Although its aim is to exclude Communist spies and propagandists, the McCarran Act,* declares a group of eminent U.S. scientists in the current Bulletin of the Atomic Scientists, is isolating U.S. science from vital European ideas and knowledge. It is also, they claim, antagonizing Europe's intellectuals and giving propaganda ammunition to Europe's Communists.

Dr. Edward A. Shils, professor of social sciences at the University of Chicago and consultant to the Air Force's ultra-secret Rand Corporation, leads off with a long and bitter analysis of the McCarran situation: "A very large number of distinguished European scientists, almost all of them anti-Communist and deeply devoted to the freedom in which scientific truth is sought and discovered, have been frustrated in their efforts to come to the United States to share their knowledge with their American colleagues. [Sometimes] their applications for visas have been .. . finally granted, but only after delays so long that the scientific meetings to which they were invited had taken place, or the teaching appointments for which they had been engaged had lapsed through their failure to arrive in time to fulfill them."

Much of the Bulletin is filled with case histories. The topnotch European scientists involved cannot tell why they were excluded from the U.S.; they were not told why. Some suspect it was because they belonged to large professional societies that have some Communist members. Others think that their birth in a country now dominated by Russia was the sole reason. A typical case is that of Professor Michael Polanyi, Hungarian-born chemist and philosopher long resident in Britain. He was kept from teaching at the University of Chicago, although he had been for 20 years one of the most active anti-Communists in Europe.

Says Nobel Prizewinner Harold C. Urey: "The difficulties in securing visas for foreign scientists .... threaten to make all satisfactory contact between American and European scientists impossible in the near future." Says Nobelman Arthur H. Compton, Chancellor of Washington University: "One of the greatest assets of the United States in the century past has been the freedom of our scientists -. . . to invite others to bring their ideas personally to us ... In a period when our welfare and safety depend on maintaining . . . leadership, it is of double importance that this freedom in the exchange of ideas be maintained."
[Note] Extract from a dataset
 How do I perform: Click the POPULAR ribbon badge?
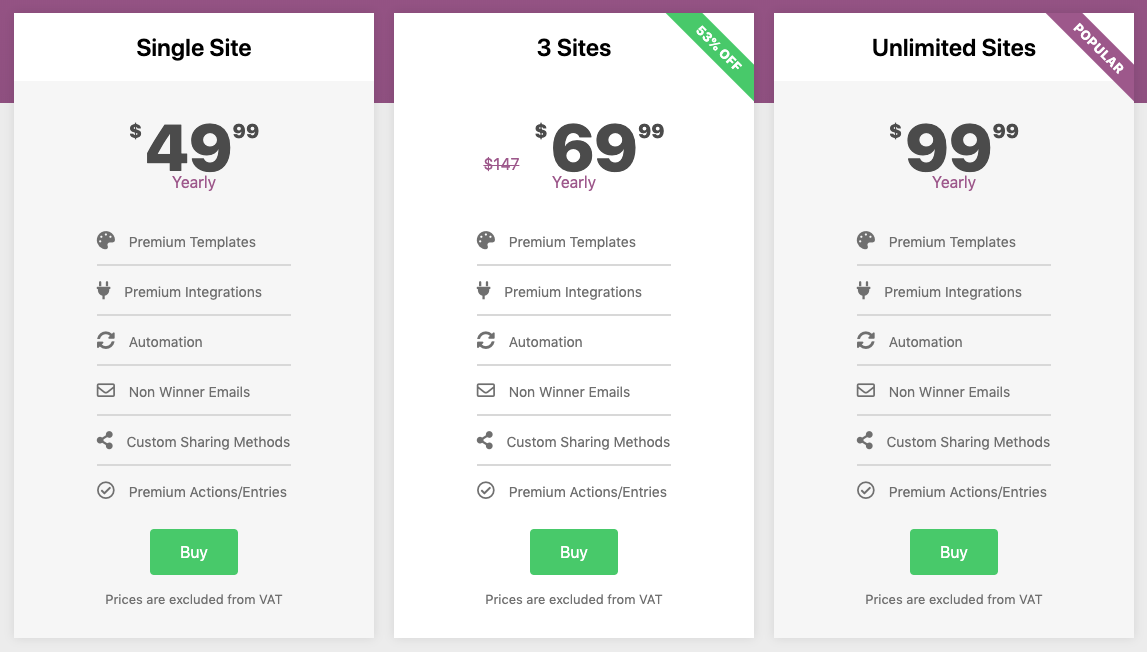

Safe No. Foreign scientists, all friendly to the U.S., add their protests, and say that the McCarran Act has already damaged U.S. prestige. Says Physicist M. Louis Leprince Ringuet of France: "I have even had occasion to see the expression 'Iron Curtain of the West' applied quite widely to the U.S." Says Professor M. L. Oliphant of Australia, who was refused a visa although he was a key man in the U.S. atom bomb project: "At times I feel very bitter about the situation, since I believe that, in the fields of radar and atomic energy, I have been of some help to the U.S."

One reason why such things happen, says the Bulletin, is that the McCarran Act makes consular officers the judges of scientific visitors. The consuls realize their inability to estimate a scientist's politics, but they also realize that a no is safer than a yes. If they let the wrong man in, he may be publicly denounced for some fleeting contact with Communism 20 or 30 years ago. Then the consul's career might be in danger. Thus, it is prudent to delay or refuse the visa.

Growing Isolation. The worst effect, the Bulletin believes, is the growing isolation of U.S. science, which has never been self-sufficient. It is now almost impossible to hold international scientific conferences in the U.S., and nearly as difficult to hire foreign scientists to teach at U.S. universities. Even those who would probably get visas hate to take the risk of getting a consular runaround.

The Bulletin is not clear about just what should be done. Its authors (who are not lawyers) hope fervently that some way can be found to exclude Communist troublemakers without also excluding the European brains and knowledge on which the triumphs of U.S. technology have been built.

* The Immigration and Nationality Act of 1952 and its predecessor, the Internal Security Act of 1950, both sponsored by Nevada's Senator Pat McCarran.